Relationship to pregnancy[edit]

Women with PMDD usually see their symptoms disappear while they are pregnant. Although one might expect a higher rate of postpartum depression among those with PMDD;[36] however, a large study of women with prospectively-confirmed PMDD did not find a higher prevalence of postpartum depression than in controls.[37]

History[edit]

The diagnostic category was discussed in the DSM-IIIR, published in 1987, in which the proposed condition was named "Late Luteal Phase Dysphoric Disorder" and included in an appendix as a proposed diagnostic category needing further study. Preparations for the DSM-IV led to debate about whether to keep the category at all, keep it in the appendix, or remove it; the reviewers determined that the condition was still too poorly studied and defined, so it was kept in the appendix but elaborated with diagnostic criteria to aid further study.[38]

As preparations were underway in 1998 for the DSM-IV-TR, the conversation changed, as Eli Lilly and Company had paid for a large clinical trial of fluoxetine as a potential treatment for the condition that had been conducted by Canadian academics and published in the New England Journal of Medicine in 1995, and other studies had been conducted as well that all found that about 60% of women with PMDD in the trials improved with the drug;[38][39] representatives from Lilly and the FDA participated in the discussion.[38]

Various strong stances were taken in the discussion.
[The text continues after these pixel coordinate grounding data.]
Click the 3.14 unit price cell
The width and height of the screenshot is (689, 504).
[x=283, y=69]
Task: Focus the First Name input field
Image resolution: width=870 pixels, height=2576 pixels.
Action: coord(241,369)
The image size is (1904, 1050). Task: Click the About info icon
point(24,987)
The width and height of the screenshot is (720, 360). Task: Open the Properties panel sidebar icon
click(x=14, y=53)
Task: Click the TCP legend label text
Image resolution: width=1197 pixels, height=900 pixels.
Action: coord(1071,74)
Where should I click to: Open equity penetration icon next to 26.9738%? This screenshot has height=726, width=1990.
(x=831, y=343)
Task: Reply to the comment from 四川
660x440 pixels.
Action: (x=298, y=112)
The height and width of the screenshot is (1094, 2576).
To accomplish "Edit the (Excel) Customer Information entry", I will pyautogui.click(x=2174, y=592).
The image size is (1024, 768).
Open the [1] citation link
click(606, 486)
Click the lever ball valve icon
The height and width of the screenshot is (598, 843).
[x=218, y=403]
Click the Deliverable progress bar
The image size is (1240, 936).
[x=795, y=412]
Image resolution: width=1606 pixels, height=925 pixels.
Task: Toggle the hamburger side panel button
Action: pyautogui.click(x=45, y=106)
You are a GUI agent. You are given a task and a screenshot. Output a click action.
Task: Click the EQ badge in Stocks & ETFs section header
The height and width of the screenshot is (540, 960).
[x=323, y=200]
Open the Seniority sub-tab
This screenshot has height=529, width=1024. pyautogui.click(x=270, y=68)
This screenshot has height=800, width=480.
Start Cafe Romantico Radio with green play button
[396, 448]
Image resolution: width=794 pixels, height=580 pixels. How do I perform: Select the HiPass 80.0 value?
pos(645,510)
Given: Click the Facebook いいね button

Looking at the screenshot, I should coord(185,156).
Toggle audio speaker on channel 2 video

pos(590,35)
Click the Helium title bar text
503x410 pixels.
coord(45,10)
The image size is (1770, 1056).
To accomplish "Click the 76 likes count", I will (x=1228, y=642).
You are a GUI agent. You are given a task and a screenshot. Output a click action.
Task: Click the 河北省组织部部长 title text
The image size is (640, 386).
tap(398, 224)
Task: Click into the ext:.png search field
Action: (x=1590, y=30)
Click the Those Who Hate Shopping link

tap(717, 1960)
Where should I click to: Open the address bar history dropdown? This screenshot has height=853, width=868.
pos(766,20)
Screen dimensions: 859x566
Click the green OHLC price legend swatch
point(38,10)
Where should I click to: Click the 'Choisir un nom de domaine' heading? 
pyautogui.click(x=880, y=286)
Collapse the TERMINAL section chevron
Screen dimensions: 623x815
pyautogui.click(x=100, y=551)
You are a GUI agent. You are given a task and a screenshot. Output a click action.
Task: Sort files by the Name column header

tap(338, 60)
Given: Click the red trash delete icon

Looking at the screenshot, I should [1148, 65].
For example, Sally Severino, a psychiatrist, argued that because PMDD symptoms were more prevalent in the United States, it was a culture-bound syndrome and not a biological condition, and also said it was "an unnecessary pathologizing of cyclical changes in women."[38] Jean Endicott, another psychiatrist and chair of the committee, has argued that it is a valid condition from which people suffer and should be diagnosed and treated, and has said: "If men had PMDD, it would have been studied a long time ago."[38] In the end the committee kept PMDD in the appendix.[38]

The decision has been criticized as being driven by Lilly's financial interests, and possibly by financial interests of members of the committee who had received funding from Lilly.[38] Paula Caplan, a psychologist who had served on the committee for the DSM-IV, noted at the time of the DSM-IV-TR decision that there was some evidence that calcium supplements could treat PMDD but the committee hardly looked at them; she also had claimed that the diagnostic category is harmful to women with PMDD, leading them to believe they are mentally ill, and potentially leading others to mistrust them in situations as important as job promotions or child custody cases.[38] She has called PMDD "an invented disorder."[40] Nada Stotland has expressed concern that women with PMDD may actually have a more serious condition like major depressive disorder or may be in difficult circumstances, like suffering domestic abuse, may have their true issues remain undiagnosed and managed, if their gynecologist diagnoses them with PMDD and gives them drugs to treat that condition.[38]

The validity of PMDD was once more debated when it came to time to create the DSM-5 in 2008.[41] In the end it was moved out of the appendix and into the main text as a formal category; a review in the Journal of Clinical Psychiatry published in 2014 examined the arguments against inclusion, which it summarized as: "(1) the PMDD label will harm women economically, politically, legally, and domestically; (2) there is no equivalent hormonally based medical label for males; (3) the research on PMDD is faulty; (4) PMDD is a culture-bound condition; (5) PMDD is due to situational, rather than biological, factors; and (6) PMDD was fabricated by pharmaceutical companies for financial gain" and addressed each and found no evidence of harm, that no hormonally-driven disorder has been identified in men despite research seeking it; that the research base has matured; that PMDD has been identified worldwide; that a small minority of people do suffer from the condition; and that while there has been financial conflict of interest it has not made the research unusable. It concluded by noting that women have historically been under-treated and told that problems are "all in their heads", and that the formal diagnostic criteria would spur more funding, research, diagnosis and treatment for women who have PMDD.[42]